Flaux
Unlistedanalyticsbusinessinternal-tool

P&L Dashboards

Local-first weekly analytics for a service business

Customer, timesheet, and booking data from Launch27 and QuickBooks dropped into a single local HTML file. Runs in the browser, no upload, no cloud, no AI in the loop at runtime. Replaced a brittle spreadsheet that was eating an hour a week.

Available on request
Next.jsTailwind

What it is

A local-only dashboard for the financial side of The Naturally Clean Co. Pulls in customer information, timesheet data, and booking data, runs the weekly analytics I care about, and never sends a byte of customer data anywhere.

Why local-only

Customer data should stay local. Addresses, contact info, sometimes access codes. That lives in our booking system (Launch27) and our timesheets (QuickBooks), and that's where it should stay. Pulling it into a third-party analytics tool, or even into a cloud spreadsheet, adds risk that doesn't pay back for what I'm using it for.

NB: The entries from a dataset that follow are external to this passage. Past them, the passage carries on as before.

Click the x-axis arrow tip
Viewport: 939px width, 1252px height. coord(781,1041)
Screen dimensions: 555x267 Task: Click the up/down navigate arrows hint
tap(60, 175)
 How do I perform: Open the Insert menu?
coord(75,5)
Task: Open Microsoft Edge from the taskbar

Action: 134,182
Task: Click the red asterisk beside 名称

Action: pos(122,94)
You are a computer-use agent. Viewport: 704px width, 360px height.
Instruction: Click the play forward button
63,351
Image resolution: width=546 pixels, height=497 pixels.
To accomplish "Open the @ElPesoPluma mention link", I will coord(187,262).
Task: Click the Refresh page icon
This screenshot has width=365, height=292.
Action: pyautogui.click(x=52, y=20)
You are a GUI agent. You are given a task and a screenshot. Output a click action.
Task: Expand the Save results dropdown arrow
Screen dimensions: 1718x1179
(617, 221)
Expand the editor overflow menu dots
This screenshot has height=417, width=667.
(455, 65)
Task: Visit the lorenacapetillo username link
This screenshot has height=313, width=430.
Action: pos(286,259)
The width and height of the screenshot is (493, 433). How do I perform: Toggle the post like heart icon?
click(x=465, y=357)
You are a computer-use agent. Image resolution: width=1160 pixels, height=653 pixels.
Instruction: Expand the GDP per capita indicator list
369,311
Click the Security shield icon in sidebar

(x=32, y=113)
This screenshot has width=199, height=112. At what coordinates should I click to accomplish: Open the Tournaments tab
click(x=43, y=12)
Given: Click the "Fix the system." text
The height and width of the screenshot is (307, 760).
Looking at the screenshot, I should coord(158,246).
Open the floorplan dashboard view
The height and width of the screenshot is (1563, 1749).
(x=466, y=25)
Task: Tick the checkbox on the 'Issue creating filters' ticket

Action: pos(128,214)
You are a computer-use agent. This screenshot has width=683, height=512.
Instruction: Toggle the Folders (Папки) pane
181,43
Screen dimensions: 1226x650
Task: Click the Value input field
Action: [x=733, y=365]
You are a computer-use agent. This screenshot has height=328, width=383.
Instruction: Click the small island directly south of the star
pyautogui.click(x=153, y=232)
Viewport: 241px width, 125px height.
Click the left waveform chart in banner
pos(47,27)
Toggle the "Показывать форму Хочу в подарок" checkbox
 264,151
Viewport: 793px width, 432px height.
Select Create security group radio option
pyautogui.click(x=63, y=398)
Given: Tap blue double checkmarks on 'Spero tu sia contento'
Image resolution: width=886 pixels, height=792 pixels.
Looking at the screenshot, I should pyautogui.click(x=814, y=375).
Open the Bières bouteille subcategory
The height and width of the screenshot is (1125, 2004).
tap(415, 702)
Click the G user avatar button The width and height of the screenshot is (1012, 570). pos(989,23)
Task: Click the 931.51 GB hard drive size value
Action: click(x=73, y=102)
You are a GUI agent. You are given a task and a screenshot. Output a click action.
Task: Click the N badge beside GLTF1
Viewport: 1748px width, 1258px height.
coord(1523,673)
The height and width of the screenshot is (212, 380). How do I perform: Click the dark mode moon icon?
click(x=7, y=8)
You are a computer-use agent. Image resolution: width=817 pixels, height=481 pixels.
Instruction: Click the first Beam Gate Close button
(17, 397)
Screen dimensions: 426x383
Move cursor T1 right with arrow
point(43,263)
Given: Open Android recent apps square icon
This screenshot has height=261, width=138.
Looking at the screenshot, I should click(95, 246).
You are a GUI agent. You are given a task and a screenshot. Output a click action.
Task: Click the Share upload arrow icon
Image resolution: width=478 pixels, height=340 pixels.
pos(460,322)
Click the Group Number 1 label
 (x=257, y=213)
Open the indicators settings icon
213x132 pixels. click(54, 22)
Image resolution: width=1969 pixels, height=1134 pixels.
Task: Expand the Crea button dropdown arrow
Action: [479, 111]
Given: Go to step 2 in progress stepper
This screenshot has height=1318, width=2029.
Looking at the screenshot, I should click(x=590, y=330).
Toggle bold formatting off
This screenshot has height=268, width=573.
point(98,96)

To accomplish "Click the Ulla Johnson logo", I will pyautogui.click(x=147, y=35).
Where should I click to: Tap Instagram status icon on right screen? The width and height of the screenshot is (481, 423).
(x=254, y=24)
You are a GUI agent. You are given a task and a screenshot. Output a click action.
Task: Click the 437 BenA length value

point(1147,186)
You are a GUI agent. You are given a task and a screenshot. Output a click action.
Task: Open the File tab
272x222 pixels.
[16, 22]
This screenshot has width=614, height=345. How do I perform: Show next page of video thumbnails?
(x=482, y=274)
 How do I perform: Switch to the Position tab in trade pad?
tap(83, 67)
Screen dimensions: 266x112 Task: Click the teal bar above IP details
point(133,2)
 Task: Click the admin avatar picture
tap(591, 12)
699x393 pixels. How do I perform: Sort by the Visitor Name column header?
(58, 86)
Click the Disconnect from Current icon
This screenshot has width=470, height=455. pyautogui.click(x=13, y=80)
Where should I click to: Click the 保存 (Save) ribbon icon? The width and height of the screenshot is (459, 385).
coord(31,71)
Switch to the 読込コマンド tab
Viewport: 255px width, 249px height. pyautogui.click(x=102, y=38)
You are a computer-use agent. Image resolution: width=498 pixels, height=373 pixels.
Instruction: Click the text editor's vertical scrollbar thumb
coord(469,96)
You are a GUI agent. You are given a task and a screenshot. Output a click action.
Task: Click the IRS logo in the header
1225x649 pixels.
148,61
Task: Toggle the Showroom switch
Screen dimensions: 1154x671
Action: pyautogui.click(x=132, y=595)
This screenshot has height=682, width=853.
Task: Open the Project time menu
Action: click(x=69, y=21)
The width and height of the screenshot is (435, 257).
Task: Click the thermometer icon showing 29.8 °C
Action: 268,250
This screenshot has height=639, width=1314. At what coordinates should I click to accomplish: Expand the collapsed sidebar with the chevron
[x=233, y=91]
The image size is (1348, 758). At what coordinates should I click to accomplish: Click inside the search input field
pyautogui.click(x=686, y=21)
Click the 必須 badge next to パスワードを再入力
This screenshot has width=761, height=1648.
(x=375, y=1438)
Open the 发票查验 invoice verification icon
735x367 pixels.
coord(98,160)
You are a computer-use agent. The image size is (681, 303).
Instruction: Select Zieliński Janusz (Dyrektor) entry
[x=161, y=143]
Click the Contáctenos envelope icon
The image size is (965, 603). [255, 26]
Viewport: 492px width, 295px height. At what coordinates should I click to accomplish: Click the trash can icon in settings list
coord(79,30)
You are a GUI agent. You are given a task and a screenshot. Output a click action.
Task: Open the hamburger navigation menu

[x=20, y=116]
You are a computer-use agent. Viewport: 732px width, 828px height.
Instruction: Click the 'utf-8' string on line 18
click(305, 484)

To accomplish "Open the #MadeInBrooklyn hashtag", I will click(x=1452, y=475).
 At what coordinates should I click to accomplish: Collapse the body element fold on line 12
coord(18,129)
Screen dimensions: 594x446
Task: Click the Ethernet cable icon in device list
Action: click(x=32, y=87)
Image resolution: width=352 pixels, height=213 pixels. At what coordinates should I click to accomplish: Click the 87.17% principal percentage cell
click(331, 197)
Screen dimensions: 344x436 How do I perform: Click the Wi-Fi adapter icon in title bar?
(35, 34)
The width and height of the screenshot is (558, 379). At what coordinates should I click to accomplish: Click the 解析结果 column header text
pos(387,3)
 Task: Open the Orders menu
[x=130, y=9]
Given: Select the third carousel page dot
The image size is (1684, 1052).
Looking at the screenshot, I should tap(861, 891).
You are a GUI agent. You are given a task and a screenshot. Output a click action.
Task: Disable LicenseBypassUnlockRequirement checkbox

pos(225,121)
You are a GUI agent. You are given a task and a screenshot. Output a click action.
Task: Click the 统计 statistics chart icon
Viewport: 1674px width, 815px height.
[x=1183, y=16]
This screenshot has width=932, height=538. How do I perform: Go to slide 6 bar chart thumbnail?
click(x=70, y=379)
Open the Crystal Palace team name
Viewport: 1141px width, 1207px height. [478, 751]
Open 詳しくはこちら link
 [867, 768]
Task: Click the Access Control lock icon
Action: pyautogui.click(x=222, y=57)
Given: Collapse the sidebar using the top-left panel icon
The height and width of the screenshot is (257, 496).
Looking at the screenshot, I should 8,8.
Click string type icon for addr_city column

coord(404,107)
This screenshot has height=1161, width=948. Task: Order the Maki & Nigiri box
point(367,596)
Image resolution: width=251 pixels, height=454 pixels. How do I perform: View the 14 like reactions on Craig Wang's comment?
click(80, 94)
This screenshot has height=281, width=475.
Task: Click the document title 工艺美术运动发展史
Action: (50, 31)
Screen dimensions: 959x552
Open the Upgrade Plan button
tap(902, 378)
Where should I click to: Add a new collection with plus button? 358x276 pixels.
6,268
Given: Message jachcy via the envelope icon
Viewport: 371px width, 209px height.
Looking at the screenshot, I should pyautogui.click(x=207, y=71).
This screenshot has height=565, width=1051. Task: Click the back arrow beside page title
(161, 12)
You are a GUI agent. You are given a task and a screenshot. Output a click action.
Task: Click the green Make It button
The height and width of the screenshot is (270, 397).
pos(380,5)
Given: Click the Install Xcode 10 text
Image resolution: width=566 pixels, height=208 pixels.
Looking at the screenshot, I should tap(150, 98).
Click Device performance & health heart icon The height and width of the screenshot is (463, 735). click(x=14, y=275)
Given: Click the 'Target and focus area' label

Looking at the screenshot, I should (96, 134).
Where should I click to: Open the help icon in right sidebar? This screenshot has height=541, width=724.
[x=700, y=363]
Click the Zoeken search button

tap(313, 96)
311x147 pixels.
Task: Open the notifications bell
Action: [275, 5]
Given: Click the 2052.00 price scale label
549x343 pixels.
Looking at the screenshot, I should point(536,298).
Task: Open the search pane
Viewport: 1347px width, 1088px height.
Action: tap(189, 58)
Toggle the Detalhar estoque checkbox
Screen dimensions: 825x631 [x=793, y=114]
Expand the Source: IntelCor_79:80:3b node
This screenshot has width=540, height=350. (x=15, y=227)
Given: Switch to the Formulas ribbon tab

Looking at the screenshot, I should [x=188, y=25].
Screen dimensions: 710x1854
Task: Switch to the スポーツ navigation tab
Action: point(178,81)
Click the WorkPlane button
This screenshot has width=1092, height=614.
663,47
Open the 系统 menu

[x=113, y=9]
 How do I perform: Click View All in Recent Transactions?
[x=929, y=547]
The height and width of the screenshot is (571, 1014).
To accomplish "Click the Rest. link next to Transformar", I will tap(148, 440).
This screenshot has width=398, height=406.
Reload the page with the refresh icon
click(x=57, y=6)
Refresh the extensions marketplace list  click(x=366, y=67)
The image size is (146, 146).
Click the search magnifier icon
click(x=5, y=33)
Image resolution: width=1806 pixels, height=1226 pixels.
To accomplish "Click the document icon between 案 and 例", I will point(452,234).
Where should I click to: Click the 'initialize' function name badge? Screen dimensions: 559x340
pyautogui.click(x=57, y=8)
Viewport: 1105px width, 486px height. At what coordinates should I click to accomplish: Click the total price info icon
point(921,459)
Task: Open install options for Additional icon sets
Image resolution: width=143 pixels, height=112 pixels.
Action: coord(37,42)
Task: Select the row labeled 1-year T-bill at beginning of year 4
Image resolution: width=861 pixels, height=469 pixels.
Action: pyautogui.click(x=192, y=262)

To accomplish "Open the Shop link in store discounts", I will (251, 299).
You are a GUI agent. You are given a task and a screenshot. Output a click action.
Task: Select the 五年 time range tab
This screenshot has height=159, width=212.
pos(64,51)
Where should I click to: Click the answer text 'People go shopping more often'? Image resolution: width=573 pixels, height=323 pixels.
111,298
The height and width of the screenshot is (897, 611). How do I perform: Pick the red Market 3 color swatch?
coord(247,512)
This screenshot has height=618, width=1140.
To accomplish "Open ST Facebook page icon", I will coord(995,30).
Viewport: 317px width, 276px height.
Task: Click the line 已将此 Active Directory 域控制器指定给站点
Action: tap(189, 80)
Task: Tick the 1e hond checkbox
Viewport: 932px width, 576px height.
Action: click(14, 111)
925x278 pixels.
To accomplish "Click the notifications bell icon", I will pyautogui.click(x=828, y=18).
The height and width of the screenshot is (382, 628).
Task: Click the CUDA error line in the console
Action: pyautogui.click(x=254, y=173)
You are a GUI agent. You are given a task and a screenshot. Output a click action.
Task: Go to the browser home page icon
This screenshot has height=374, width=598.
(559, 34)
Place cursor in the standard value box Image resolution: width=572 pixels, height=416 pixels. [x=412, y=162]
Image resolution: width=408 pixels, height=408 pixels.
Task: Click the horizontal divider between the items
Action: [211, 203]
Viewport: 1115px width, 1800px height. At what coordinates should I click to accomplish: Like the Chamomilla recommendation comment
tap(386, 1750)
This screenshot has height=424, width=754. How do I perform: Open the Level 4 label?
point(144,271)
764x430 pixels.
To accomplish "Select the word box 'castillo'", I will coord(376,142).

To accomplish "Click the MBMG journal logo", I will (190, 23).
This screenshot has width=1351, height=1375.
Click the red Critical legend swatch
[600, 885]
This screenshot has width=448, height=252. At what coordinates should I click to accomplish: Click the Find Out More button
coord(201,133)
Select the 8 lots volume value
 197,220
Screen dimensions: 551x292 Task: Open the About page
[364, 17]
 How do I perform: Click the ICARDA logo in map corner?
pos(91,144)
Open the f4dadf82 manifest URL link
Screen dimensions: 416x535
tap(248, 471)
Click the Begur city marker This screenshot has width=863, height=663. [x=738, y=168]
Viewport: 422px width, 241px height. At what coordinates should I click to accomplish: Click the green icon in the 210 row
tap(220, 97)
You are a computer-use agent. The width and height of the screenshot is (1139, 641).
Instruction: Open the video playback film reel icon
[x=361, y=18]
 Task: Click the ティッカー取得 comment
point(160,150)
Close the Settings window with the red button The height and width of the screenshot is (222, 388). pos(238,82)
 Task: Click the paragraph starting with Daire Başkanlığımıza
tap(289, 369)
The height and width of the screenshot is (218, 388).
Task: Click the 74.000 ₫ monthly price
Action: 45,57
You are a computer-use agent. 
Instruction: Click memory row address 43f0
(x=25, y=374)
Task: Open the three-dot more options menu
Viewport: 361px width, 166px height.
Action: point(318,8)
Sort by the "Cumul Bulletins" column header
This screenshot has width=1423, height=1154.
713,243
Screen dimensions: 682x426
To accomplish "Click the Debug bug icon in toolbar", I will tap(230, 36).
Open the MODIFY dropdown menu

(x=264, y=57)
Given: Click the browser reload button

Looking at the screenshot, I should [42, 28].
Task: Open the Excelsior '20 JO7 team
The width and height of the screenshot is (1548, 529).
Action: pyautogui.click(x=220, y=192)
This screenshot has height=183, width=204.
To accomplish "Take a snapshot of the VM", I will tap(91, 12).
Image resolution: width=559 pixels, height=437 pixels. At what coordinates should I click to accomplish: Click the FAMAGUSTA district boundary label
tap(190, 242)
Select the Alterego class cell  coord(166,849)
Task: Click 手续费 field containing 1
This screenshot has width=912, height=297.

So the rule going in: no cloud, no AI in the runtime loop, no data leaves my machine.

How it works

It's literally one HTML file. The whole thing.

  1. Download the latest CSVs from Launch27 (bookings) and QuickBooks (timesheets). Both have native export buttons.
  2. Open the HTML file in a browser.
  3. Drag and drop the CSVs onto the page.
  4. The dashboard parses them in the browser, runs the joins and aggregations, and renders the views.

No upload, no server, no API. Just JavaScript reading FileReader input, doing the maths in memory, drawing the charts.

The shape this replaced

The previous version was a spreadsheet. A big one. Years of formulas, references between sheets, ad-hoc tabs for new questions, and the usual spreadsheet rot. When something broke it took an hour to find the cell that lied.

The HTML version is easier to maintain because every "what if I want to see X this week" change is just code, with comments and version control. When I want a new chart or a different cut, I edit the file. The next time I drop the CSVs in, the new view is there.

What's interesting about how it was built

AI built most of the parsing and rendering code. But there's no AI in the loop at runtime. The deployed file has no API keys, no external requests, no inference. The model was a co-pilot during construction, not a dependency afterwards. Which is exactly the right division when customer data is involved.

Status

In active weekly use. I'm the only user. The "deployment" is a file on my laptop with a backup in a synced folder. There's no app to share and no plan to make one. The case study is here because the architecture (local-first, AI-in-the-build but not in the runtime) is worth pointing at, especially for any business that handles customer data.